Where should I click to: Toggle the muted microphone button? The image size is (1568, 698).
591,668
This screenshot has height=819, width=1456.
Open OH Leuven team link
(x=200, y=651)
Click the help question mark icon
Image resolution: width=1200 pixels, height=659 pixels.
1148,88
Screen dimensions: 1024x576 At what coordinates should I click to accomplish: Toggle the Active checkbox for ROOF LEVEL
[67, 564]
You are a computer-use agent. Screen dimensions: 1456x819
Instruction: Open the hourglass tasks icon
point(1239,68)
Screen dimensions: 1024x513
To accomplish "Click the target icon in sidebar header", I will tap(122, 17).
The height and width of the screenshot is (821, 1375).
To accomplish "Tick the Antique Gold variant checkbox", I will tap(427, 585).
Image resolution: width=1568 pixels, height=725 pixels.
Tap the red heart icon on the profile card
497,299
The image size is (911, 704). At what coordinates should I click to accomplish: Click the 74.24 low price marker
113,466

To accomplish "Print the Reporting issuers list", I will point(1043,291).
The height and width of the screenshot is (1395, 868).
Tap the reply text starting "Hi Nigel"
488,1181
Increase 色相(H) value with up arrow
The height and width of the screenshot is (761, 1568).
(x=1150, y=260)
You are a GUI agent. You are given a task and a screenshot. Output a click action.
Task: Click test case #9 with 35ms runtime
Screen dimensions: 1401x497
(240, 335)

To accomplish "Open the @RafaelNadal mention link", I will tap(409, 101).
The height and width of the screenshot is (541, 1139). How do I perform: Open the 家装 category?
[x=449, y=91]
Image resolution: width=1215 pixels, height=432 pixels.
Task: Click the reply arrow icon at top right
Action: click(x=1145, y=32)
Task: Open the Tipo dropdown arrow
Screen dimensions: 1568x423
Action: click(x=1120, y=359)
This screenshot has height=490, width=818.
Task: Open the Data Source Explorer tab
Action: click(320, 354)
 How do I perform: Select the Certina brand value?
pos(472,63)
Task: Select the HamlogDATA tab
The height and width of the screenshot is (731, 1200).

_ _ _

EXERCISE AIM
Repeat the whole listing exactly, line for line.

REPLY
Where should I click to: Toggle the muted microphone button? The image size is (1568, 698).
591,668
This screenshot has height=819, width=1456.
Open OH Leuven team link
(x=200, y=651)
Click the help question mark icon
Image resolution: width=1200 pixels, height=659 pixels.
1148,88
Screen dimensions: 1024x576 At what coordinates should I click to accomplish: Toggle the Active checkbox for ROOF LEVEL
[67, 564]
You are a computer-use agent. Screen dimensions: 1456x819
Instruction: Open the hourglass tasks icon
point(1239,68)
Screen dimensions: 1024x513
To accomplish "Click the target icon in sidebar header", I will tap(122, 17).
The height and width of the screenshot is (821, 1375).
To accomplish "Tick the Antique Gold variant checkbox", I will tap(427, 585).
Image resolution: width=1568 pixels, height=725 pixels.
Tap the red heart icon on the profile card
497,299
The image size is (911, 704). At what coordinates should I click to accomplish: Click the 74.24 low price marker
113,466

To accomplish "Print the Reporting issuers list", I will point(1043,291).
The height and width of the screenshot is (1395, 868).
Tap the reply text starting "Hi Nigel"
488,1181
Increase 色相(H) value with up arrow
The height and width of the screenshot is (761, 1568).
(x=1150, y=260)
You are a GUI agent. You are given a task and a screenshot. Output a click action.
Task: Click test case #9 with 35ms runtime
Screen dimensions: 1401x497
(240, 335)

To accomplish "Open the @RafaelNadal mention link", I will tap(409, 101).
The height and width of the screenshot is (541, 1139). How do I perform: Open the 家装 category?
[x=449, y=91]
Image resolution: width=1215 pixels, height=432 pixels.
Task: Click the reply arrow icon at top right
Action: click(x=1145, y=32)
Task: Open the Tipo dropdown arrow
Screen dimensions: 1568x423
Action: click(x=1120, y=359)
This screenshot has height=490, width=818.
Task: Open the Data Source Explorer tab
Action: click(320, 354)
 How do I perform: Select the Certina brand value?
pos(472,63)
Task: Select the HamlogDATA tab
The height and width of the screenshot is (731, 1200).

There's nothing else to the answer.